Required work: Search the records for "beside" and copy each line that holds it.

Collected data:
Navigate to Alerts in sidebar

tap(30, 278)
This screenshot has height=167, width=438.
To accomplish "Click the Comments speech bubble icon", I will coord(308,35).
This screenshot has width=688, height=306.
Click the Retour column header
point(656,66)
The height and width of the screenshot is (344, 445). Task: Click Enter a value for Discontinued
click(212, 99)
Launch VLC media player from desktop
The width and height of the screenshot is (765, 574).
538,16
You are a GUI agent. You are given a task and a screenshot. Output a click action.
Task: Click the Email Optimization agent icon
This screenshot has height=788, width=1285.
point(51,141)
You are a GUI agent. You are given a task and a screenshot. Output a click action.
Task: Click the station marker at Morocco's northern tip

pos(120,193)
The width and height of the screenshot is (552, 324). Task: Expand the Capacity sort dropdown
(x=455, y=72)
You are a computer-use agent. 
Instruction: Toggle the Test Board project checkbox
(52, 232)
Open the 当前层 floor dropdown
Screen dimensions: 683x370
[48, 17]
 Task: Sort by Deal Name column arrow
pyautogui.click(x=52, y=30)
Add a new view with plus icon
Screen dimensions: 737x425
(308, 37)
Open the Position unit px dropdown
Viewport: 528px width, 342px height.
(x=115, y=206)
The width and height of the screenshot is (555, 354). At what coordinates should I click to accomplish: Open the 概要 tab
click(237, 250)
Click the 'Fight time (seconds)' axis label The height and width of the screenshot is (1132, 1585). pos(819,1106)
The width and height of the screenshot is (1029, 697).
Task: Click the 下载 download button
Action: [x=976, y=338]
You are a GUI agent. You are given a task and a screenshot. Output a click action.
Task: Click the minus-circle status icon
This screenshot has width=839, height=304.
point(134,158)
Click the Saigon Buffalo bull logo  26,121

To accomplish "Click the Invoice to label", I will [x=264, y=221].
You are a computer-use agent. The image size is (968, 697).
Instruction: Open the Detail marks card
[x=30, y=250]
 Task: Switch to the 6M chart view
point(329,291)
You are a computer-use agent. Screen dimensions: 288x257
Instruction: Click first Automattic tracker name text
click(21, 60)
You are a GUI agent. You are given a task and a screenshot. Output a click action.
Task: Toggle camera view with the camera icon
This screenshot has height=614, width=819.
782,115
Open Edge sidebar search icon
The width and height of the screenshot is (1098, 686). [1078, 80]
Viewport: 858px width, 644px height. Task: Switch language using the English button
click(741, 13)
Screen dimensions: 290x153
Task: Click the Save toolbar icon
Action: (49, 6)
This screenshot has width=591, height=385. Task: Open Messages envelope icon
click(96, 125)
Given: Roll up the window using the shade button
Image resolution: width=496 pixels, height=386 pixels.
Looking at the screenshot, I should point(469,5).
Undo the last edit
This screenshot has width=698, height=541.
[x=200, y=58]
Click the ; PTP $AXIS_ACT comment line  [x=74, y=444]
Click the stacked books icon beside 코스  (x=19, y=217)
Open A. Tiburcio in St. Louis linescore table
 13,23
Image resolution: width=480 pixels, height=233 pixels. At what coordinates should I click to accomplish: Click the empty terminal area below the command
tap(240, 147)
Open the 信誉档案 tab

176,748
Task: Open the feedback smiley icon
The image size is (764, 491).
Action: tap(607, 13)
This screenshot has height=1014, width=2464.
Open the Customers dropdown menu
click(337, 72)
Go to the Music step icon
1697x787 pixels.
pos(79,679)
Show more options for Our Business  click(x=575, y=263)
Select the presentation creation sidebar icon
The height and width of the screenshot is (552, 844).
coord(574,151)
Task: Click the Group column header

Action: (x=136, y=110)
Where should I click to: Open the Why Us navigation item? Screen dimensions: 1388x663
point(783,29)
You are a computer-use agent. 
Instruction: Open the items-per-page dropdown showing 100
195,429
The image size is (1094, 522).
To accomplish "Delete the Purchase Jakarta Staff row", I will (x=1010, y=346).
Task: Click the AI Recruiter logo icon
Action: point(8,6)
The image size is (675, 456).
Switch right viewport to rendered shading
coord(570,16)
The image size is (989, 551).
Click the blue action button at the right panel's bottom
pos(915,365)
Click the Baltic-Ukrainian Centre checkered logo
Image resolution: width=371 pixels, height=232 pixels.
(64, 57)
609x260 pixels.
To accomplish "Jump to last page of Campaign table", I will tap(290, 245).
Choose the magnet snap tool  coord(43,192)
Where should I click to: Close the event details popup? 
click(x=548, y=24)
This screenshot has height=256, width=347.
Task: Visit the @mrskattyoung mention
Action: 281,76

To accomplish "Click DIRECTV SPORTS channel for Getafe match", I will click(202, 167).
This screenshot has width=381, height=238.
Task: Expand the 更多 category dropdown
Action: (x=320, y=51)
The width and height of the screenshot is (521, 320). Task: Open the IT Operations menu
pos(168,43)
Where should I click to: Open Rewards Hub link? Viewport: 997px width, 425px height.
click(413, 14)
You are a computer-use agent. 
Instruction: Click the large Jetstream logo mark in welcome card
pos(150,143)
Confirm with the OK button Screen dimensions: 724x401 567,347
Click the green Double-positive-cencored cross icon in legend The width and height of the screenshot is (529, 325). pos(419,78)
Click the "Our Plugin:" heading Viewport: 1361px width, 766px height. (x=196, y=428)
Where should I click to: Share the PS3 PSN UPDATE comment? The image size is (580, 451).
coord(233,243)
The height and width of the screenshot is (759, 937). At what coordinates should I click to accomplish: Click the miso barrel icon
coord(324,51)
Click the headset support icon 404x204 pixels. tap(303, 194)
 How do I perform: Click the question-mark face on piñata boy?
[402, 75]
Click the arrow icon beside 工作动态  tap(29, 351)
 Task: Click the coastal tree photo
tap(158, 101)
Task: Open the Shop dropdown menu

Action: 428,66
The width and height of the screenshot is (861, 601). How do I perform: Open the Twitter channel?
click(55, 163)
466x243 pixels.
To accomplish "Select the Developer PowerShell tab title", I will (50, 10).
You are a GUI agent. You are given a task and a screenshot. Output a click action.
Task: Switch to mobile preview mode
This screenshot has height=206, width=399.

Exercise output:
Click the stacked books icon beside 코스  (x=19, y=217)
Click the arrow icon beside 工作动态  tap(29, 351)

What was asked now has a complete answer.